Between kissing and breathing, Aurora suggested they get married, and between kissing back and breathing, Prince Charming agreed. This is the best day of my life, he thought. Stuff like this never happens in real life!
And so, the kingdoms of Borealis and Whetherportsendale were joined by the marriage of Princess Aurora and Prince Charming. And they all lived happily ever after(12).
THE END
(1)The presence, however, wasn't a truly dark presence. Years of misunderstanding had turned the perception of said presence into an evil presence. The presence, however, wasn't evil, just incredibly good at its job.
(2)Though prophecy never really pays well and there is the occasional threat of being stoned or burned at the stake. In short, not a common profession.
(3)It was her first day on the job. It was set as a training day, but birth has a sneaky tendency to be unscheduled. She delivered the baby, but not without receiving mental scarring. It was she who, stark raving mad, set events in motion that started the famous Chicago fire hundreds of years in advance
(4)They actually were, but the smarter townsfolk were able to suppress the urge when the guards threatened them with sharp and pointy spears.
(5)It really wasn't Morticus' fault. He didn't actually prophecy that one, just thought a bit too hard on the matter.
(6)Now, I'm not dumb but I can't understand why she looks like a woman but talks like a man, but that's Lola for you.
(7)There actually was a reason. Maleficent had a horrible childhood. People made fun of her horns and her evilly green skin and her affinity for evil. It made her grumpy and cynical and psychopathic as she grew up, and has had a thing for ruining childhoods.
(8)It was such a shame that no young man in the kingdom had ever experienced the feeling before.
(9)The name Charming was coincidentally an accident. Childbirth puts a bit of a strain on the mother, so when Charming's mother's midwife asked for the name to put on the birth decree, Charming's mother accidentally said Charming instead of Charlie. Also, by complete coincidence, the same mistake has occurred hundreds of times.
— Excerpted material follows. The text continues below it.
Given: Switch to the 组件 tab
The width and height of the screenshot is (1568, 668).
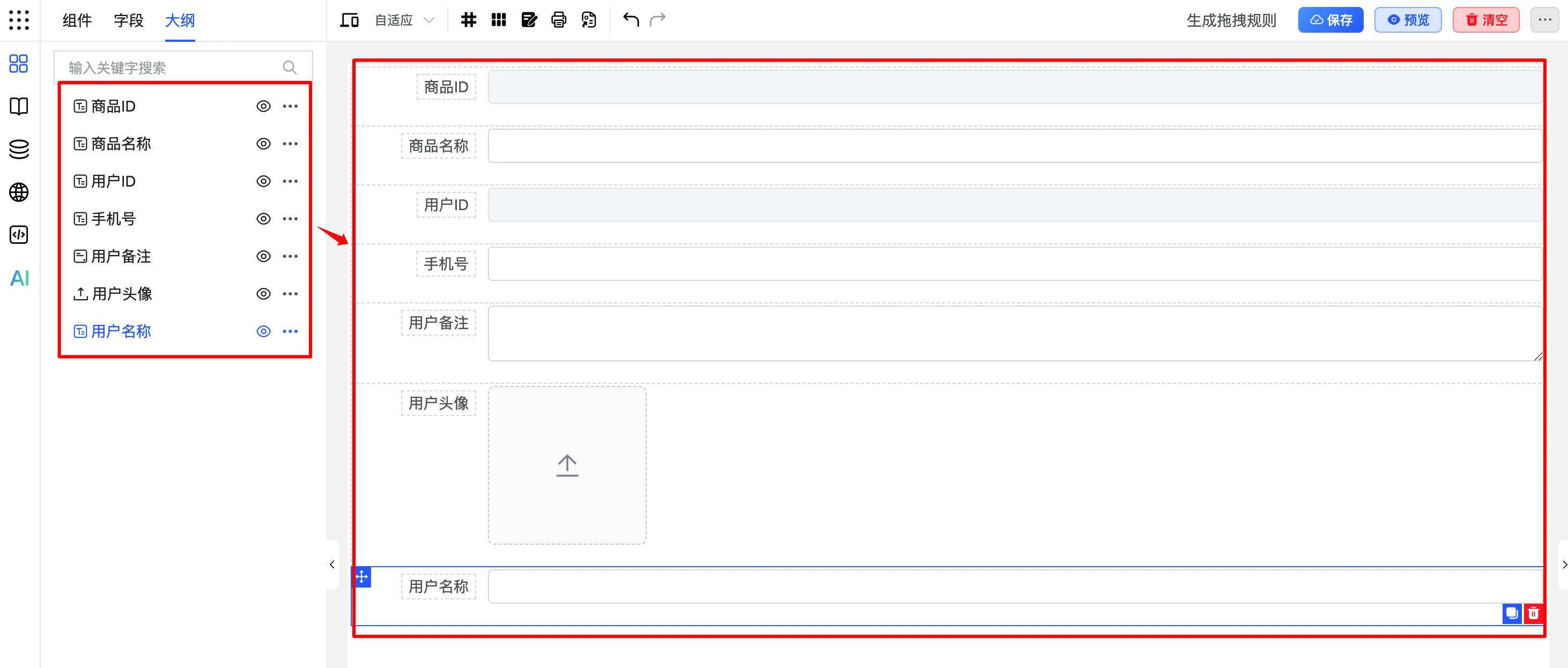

It made for very confusing situations at Prince conventions.
(10)Every heroic manly prince had them. It told them what to kill and what to woo.
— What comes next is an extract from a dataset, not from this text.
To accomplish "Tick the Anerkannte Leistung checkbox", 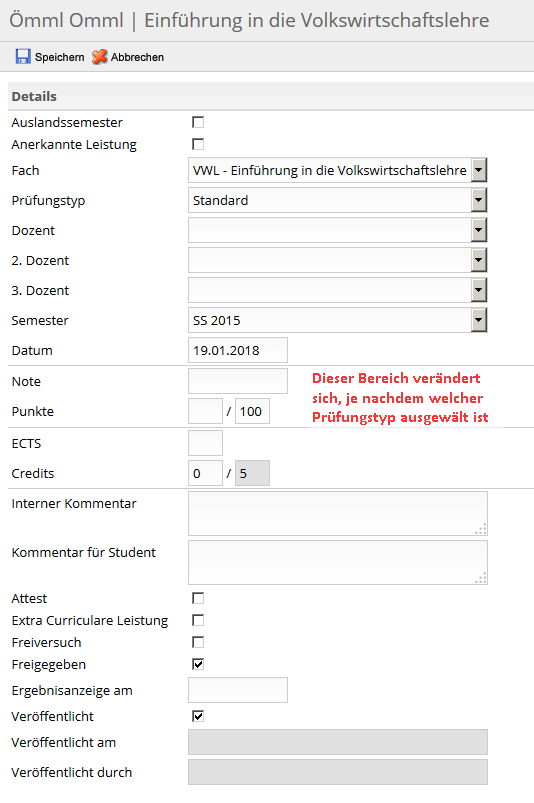I will pos(198,144).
(11)One of the drawbacks of being a prince is the horrible Hero Puns.
(12)Which is not exactly true. Though Queen Aurora and King Charming were passionate and claimed the title of Most Passionate Despots of All Time, they weren't necessarily good rulers. They went on a passionate military campaign to conquer the world, got as far as France, Poland, Sweden, and Eastern Russia when the insane Russian winter drove them back. Not even their steaming hot love for one another could melt the ice, and they were defeated soon afterwards. The prophecy was indeed fulfilled, and Aurora and Charming did lived happily, but they died horrible painful deaths. The Ever After part of the traditional ending is very rarely true.